■ **Extrait de page**
SÉANCE DU 6 OCTOBRE. - Un de MM. les secrétaires fait lecture du procès-verbal de la séance de la veille.

M. Vosgien. Ce n'est point contre le décret rendu hier à l'occasion du cérémonial qui doit être observé lorsque le roi paraîtra dans l'assemblée que je demande la parole, c'est pour relever l'erreur qui l'a fait regarder comme un acte de police intérieure.

Le roi des Français devait venir demain proposer des objets d'utilité générale à l'attention de l'assemblée; c'était en même temps un acte de zèle et un nouvel acquiescement à la constitution, et par conséquent cela était utile à recueillir. Le fanatisme de la liberté devient une dégradation du caractère de représentant de la nation.

On s'est trompé lorsqu'on a considéré le décret rendu hier comme un acte de police. La police de l'assemblée ne se rapporte qu'au service mécanique; mais les relations entre le corps législatif et le roi tiennent à des actes législatifs qui doivent être soumis à la sinction du roi, et cela est si vrai que la constitution a fait de cet article un chapitre particulier.

Qu'est-il résulté du décret d'hier? Une perte considérable dans les actions, une nouvelle espérance des ennemis du bien public. Qui doute que l'adhésion du roi ne soit un des plus fermes appuis de la constitution, ou, du moins, qu'elle n'épargne de grands maux? et croyez-vous que les malveillants ne lui représentent pas avec

adresse qu'il se verra sans cesse ballotté par les opinions divergentes de chaque législature, et que cela ne relâche les liens qui attachent le roi à la constitution? Il est temps de jeter l'ancre; offrons dans les traits de notre enfance les signes heureux de la prospérité publique.

Le décret n'est point urgent, vous ne l'avez pas déclaré tel; ainsi il n'y a nul inconvénient à conserver le cérémonial de l'assemblée nationale constituante, et c'est à quoi je conclus.

■ **Extrait des données**
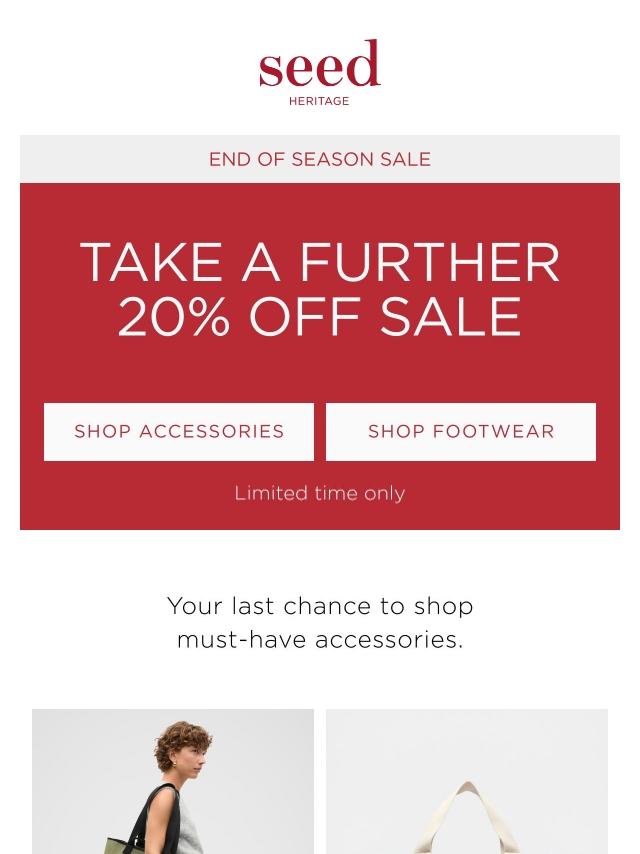Click the TAKE A FURTHER headline line
Image resolution: width=640 pixels, height=854 pixels.
coord(320,263)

■ **Consigne écrite 1**
Recopiez fidèlement, dans le compte rendu de la séance du 6 octobre, tout ce qui va de « Le décret n'est » jusqu'à « quoi je conclus. ».
■ **Consigne écrite 2**
Prolongez le compte rendu de la séance du 6 octobre au-delà de sa dernière phrase.

■ **Réponse finale 1**
Le décret n'est point urgent, vous ne l'avez pas déclaré tel; ainsi il n'y a nul inconvénient à conserver le cérémonial de l'assemblée nationale constituante, et c'est à quoi je conclus.

■ **Réponse finale 2**
M. Bazire. Je demande qu'on n'accorde la parole que sur la rédaction du procès-verbal, et qu'on s'oppose à toute discussion qui tendrait à la réformation du décret rendu hier.

M. Robecourt. La première chose qui se présente à ma pensée, c'est que c'est ici que j'ai juré de ne pas souffrir qu'il soit porté atteinte à la constitution, et je crois que le décret rendu hier en est une violation. Il est impossible de le ranger dans la classe des dispositions de régime intérieur, puisqu'il détermine les relations du corps législatif avec le roi, déjà réglées par l'acte constitutionnel. Je soutiens qu'en principe vous ne pouvez pas faire de loi obligatoire pour le roi sans sa participation; comme vous il est représentant du peuple, et quand il vient ici, c'est toujours revêtu de ce caractère auguste. Je demande, en me résumant, que le décret rendu hier soit regardé comme simple projet; que, suivant la constitution, il en soit fait lecture aux époques légales, et que le cérémonial déterminé par l'assemblée constituante soit provisoirement conservé.

M. Vergniaud. On paraît d'accord que, si le décret est de police intérieure, il est exécutable sur-le-champ: or, il est évident pour moi que le décret est de police intérieure, car il n'y a pas de relation d'autorité du corps législatif avec le roi, mais de simples égards qu'on réclame en faveur de la dignité royale. Si ce décret pouvait être regardé comme législatif, et par là même soumis à la sanction, il faudrait en conclure que, lorsqu'il s'agit d'envoyer au roi une députation, par exemple, il faudrait porter à la sanction du roi la disposition relative au nombre des membres dont elle devrait être composée. Je ne sais pourquoi on paraît désirer le rétablissement de ces mots : Votre Majesté, sire, qui nous rappellent la féodalité. (Quelques membres de l'assemblée et les tribunes applaudissent. Une voix s'élève : Silence aux tribunes !) Il doit s'honorer du titre de roi des Français. (Les tribunes recommencent leurs applaudissements.)

La méme voix. Je vous prie, monsieur le président, d'imposer silence aux tribunes.

M. Garran-Coulon. Vous n'en avez pas le droit, monsieur le président.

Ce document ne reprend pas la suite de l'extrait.